Second, regarding the moderating role of government subsidies (GS), the results indicate that subsidies significantly amplify the effect of TCR on GMA for SOEs. In Model 2, the interaction term (TCR*GS) for SOEs shows a positive and significant coefficient of 0.217 (p < 0.1). However, for non-SOEs in Model 5, the interaction term is statistically insignificant (β = 0.01, p > 0.1), suggesting that government subsidies do not exert a notable moderating effect on the relationship between TCR and GMA in non-SOEs. This divergence may be attributed to SOEs’ relatively easier access to government resources, which allows them to leverage subsidies more effectively in their green initiatives, whereas non-SOEs face greater barriers in securing such support.
Finally, in terms of the moderating role of investor attention (IA), Model 3 for SOEs reveals an insignificant coefficient of 0.381 (p > 0.1) for the interaction term (TCR*IA), indicating that investor attention does not meaningfully influence the TCR-GMA relationship in SOEs. In contrast, Model 6 for non-SOEs shows a positive and significant coefficient of 0.098 (p < 0.1), suggesting that investor attention significantly strengthens the relationship between TCR and GMA in non-SOEs. This contrast can be explained by the fact that SOEs are more heavily influenced by government directives, diminishing the role of market signals such as investor attention. In non-SOEs, where market dynamics and investor expectations play a more pivotal role, investor attention becomes a crucial driver of strategic decisions related to green M&A.

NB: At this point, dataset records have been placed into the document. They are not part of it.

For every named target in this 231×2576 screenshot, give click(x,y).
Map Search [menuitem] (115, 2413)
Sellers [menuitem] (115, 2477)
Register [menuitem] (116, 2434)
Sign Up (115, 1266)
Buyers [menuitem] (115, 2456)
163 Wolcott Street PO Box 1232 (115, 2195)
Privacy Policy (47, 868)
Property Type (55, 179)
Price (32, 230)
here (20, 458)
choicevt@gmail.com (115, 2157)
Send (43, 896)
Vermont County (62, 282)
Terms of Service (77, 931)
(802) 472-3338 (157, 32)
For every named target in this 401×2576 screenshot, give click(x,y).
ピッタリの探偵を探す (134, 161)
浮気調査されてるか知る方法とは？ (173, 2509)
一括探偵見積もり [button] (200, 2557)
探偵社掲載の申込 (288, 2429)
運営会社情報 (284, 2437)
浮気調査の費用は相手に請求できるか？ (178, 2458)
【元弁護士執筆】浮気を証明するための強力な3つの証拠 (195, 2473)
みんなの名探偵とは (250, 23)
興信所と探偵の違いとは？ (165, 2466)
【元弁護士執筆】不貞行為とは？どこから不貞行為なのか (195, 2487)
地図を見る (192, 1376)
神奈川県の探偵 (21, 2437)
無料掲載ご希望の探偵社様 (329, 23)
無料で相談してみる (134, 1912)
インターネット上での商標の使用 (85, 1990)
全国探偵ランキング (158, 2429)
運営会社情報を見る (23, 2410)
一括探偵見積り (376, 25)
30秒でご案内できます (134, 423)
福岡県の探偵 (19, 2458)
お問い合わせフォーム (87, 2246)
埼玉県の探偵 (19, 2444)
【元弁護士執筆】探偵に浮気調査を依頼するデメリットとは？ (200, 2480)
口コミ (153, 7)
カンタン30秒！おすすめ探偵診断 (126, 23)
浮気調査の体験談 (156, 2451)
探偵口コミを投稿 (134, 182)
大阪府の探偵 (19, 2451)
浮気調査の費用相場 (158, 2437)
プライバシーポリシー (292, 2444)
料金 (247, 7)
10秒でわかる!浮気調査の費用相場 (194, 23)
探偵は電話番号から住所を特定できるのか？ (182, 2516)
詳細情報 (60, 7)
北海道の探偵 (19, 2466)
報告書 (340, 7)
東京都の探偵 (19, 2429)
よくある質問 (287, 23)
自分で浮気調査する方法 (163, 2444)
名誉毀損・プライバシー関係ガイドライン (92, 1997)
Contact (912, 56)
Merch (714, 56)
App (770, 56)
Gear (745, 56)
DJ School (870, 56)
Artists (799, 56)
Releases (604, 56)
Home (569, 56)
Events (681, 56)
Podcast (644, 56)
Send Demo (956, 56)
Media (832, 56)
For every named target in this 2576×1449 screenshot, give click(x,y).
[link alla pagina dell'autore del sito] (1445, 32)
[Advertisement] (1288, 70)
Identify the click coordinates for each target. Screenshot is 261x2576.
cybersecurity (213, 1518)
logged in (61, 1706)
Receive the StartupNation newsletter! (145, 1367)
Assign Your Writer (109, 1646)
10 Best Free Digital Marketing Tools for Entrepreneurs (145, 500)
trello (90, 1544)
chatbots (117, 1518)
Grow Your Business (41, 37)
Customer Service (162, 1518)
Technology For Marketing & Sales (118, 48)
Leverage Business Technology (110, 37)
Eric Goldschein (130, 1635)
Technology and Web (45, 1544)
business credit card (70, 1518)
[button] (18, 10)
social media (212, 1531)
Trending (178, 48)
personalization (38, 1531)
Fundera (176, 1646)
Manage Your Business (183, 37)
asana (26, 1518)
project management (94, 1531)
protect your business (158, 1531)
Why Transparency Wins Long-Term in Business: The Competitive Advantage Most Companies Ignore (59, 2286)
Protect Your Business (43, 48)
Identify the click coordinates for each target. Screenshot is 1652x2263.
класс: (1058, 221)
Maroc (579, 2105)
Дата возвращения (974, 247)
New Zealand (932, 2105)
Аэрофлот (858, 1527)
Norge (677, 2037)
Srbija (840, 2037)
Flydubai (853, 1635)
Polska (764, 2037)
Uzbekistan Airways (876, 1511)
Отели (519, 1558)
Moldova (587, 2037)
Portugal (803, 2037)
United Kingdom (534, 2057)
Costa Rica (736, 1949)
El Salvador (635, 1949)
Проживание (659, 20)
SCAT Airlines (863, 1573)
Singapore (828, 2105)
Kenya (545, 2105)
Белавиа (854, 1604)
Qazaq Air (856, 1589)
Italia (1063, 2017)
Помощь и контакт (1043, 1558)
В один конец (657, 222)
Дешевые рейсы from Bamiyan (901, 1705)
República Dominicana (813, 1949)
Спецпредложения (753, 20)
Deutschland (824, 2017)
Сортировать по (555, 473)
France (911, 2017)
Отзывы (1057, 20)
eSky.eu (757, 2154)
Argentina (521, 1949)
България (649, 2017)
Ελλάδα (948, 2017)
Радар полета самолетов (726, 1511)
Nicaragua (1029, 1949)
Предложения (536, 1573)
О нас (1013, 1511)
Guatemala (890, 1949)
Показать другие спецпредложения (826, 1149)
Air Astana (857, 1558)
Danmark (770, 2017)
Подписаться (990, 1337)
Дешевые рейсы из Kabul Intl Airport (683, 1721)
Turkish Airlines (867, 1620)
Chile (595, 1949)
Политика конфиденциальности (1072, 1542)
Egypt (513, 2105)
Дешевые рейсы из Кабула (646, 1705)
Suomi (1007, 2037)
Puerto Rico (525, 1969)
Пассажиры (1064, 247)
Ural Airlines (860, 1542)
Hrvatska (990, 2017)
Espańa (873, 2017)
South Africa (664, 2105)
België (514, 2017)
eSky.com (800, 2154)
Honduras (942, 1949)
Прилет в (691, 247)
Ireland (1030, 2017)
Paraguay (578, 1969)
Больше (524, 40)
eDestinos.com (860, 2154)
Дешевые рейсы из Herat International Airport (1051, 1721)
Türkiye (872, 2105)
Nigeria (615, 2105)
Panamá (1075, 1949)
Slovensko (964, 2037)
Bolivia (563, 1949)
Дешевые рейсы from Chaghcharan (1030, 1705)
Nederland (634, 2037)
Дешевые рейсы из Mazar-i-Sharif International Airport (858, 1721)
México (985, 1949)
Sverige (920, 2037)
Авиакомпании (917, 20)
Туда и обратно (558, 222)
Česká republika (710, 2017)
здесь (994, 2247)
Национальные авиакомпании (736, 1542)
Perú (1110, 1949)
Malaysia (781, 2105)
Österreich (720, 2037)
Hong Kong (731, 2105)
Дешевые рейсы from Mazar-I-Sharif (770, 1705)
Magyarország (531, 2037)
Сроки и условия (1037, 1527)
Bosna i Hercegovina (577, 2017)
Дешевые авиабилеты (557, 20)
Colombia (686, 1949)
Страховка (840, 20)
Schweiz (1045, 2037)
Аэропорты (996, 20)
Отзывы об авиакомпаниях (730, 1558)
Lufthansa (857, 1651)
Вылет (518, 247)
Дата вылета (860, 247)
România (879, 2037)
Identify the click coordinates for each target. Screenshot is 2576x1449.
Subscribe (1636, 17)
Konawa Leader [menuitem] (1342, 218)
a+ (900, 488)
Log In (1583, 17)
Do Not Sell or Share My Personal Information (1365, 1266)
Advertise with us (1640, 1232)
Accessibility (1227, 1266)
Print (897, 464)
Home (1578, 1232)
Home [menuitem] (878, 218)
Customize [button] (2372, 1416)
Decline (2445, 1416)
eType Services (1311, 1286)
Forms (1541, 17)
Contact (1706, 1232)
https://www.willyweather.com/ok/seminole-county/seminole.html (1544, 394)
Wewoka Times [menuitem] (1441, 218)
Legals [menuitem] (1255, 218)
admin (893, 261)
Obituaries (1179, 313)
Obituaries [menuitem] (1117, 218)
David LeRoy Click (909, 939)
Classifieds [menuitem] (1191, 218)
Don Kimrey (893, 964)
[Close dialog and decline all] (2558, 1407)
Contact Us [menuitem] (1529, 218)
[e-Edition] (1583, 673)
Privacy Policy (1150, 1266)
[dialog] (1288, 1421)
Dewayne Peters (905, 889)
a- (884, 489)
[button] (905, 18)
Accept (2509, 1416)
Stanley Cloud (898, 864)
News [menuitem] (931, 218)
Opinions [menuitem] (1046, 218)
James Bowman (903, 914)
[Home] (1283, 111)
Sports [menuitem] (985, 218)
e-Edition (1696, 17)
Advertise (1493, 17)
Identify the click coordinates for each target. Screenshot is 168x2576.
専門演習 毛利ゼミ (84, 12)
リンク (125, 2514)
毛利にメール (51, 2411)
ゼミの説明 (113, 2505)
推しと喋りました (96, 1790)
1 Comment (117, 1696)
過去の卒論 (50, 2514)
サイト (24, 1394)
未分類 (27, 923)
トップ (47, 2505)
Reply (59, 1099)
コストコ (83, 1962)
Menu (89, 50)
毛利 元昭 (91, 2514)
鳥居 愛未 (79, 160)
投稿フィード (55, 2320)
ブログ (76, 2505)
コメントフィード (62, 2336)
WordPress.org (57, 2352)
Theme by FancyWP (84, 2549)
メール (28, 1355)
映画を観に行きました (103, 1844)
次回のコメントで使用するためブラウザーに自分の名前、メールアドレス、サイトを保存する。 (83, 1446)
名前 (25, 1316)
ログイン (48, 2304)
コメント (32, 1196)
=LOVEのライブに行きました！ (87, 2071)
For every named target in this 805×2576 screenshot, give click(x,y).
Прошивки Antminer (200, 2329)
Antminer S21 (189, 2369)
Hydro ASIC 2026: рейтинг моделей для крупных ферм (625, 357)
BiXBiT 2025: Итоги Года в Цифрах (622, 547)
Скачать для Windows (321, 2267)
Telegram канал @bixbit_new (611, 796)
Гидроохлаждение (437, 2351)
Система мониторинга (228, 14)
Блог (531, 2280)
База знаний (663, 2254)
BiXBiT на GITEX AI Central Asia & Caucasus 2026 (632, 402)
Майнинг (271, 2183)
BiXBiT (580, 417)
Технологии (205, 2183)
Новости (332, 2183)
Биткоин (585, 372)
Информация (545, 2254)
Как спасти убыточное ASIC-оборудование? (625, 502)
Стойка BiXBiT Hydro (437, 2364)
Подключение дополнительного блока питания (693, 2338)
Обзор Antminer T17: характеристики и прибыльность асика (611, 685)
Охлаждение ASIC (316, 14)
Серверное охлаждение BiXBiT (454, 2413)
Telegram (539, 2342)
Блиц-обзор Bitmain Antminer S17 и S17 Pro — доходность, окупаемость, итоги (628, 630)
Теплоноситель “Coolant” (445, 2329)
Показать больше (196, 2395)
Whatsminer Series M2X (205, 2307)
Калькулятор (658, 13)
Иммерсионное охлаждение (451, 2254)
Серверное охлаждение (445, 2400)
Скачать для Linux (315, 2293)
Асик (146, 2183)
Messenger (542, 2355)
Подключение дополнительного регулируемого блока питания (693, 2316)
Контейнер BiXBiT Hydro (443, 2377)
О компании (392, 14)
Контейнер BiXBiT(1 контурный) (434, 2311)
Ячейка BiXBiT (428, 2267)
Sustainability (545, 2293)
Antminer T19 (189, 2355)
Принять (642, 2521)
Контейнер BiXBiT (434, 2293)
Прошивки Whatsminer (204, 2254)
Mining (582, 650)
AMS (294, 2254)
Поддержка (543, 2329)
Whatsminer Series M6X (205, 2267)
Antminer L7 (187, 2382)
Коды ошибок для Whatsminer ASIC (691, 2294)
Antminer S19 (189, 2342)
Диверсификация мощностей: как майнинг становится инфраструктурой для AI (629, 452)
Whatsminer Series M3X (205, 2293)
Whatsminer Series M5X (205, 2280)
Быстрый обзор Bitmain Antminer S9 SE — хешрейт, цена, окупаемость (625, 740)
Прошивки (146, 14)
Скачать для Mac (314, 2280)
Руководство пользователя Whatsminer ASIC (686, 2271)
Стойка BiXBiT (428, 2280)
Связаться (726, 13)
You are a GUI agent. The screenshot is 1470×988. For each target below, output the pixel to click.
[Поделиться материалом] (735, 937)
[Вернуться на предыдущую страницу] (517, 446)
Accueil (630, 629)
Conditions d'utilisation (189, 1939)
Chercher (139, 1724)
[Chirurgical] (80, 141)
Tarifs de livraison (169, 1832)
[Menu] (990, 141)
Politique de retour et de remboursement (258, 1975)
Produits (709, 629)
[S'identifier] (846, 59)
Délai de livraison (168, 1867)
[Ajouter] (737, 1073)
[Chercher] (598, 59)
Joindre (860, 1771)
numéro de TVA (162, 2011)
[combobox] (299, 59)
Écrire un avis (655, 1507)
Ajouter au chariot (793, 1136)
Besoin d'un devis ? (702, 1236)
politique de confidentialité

Table 6 Analysis of Ownership heterogeneity
| State-owned | Non-state-owned | |||||
| Model1 | Model2 | Model3 | Model4 | Model5 | Model6 | |
| Size | 0.108*** | 0.068*** | 0.091*** | -0.039** | -0.052** | -0.048** |
| (0.023) | (0.025) | (0.024) | (0.020) | (0.023) | (0.020) | |
| ListAge | -0.001 | 0.000 | -0.027 | 0.120*** | 0.123*** | 0.098*** |
| (0.037) | (0.037) | (0.039) | (0.024) | (0.024) | (0.026) | |
| Lev | 0.675*** | 0.689*** | 0.696*** | 1.254*** | 1.255*** | 1.263*** |
| (0.139) | (0.140) | (0.140) | (0.109) | (0.109) | (0.109) | |
| Cash | -0.901*** | -0.889** | -0.894** | -1.571*** | -1.593*** | -1.595*** |
| (0.349) | (0.349) | (0.349) | (0.242) | (0.243) | (0.243) | |
| Board | -0.397*** | -0.403*** | -0.414*** | -0.048 | -0.047 | -0.046 |
| (0.143) | (0.144) | (0.143) | (0.123) | (0.123) | (0.123) | |
| Indep | -0.325 | -0.374 | -0.374 | -0.261 | -0.241 | -0.257 |
| (0.465) | (0.466) | (0.466) | (0.425) | (0.425) | (0.425) | |
| Dual | 0.071 | 0.075 | 0.070 | -0.045 | -0.044 | -0.043 |
| (0.073) | (0.073) | (0.073) | (0.037) | (0.037) | (0.037) | |
| Top1 | -0.990*** | -0.994*** | -0.991*** | -1.021*** | -1.026*** | -1.021*** |
| (0.172) | (0.172) | (0.173) | (0.136) | (0.136) | (0.136) | |
| TCR | 2.089* | 1.996* | 1.850* | 2.344*** | 2.345*** | 2.372*** |
| (0.170) | (0.172) | (0.184) | (0.133) | (0.134) | (0.134) | |
| GS | 0.035*** | 0.011 | ||||
| (0.011) | (0.010) | |||||
| IA | 0.037 | 0.013** | ||||
| (0.023) | (0.007) | |||||
| TCR*GS | 0.217*** | 0.01 | ||||
| (0.061) | (0.060) | |||||
| TCR*IA | 0.381 | 0.098*** | ||||
| (0.118) | (0.037) | |||||
| Constants | -3.077*** | -2.725*** | -3.068*** | -1.170* | -1.087* | -1.139* |
| (0.590) | (0.597) | (0.611) | (0.646) | (0.652) | (0.647) | |
| N | 10797 | 10793 | 10797 | 20189 | 20184 | 20189 |
| Pseudo R2 | 0.098 | 0.100 | 0.100 | 0.114 | 0.114 | 0.115 |
| Industry | Yes | Yes | Yes | Yes | Yes | Yes |
| Year | Yes | Yes | Yes | Yes | Yes | Yes |
Note: Standard errors in parentheses
* p < 0.10, ** p < 0.05, *** p < 0.01
The varying levels of pollution result in different environmental pressures and societal expectations, highlighting the need to examine how the research hypotheses function under different pollution intensities. First, concerning the relationship between transition climate risk (TCR) and green mergers and acquisitions (GMA), the regression results reveal contrasting effects for firms with varying pollution levels. For non-heavy-polluting firms, Model 1 yields an insignificant coefficient of 2.440 (p > 0.1), while for heavy-polluting firms, Model 4 shows a significant positive coefficient of 1.855 (p < 0.01). These findings suggest that the positive impact of TCR on GMA is more pronounced for heavy-polluting firms. This is likely due to the heightened regulatory and societal pressures faced by these firms to reduce carbon emissions and comply with stricter environmental standards. Consequently, in the face of transition climate risk, heavy-polluting firms are more inclined to pursue green M&A as a strategic response to ensure compliance and adaptation to stringent regulations.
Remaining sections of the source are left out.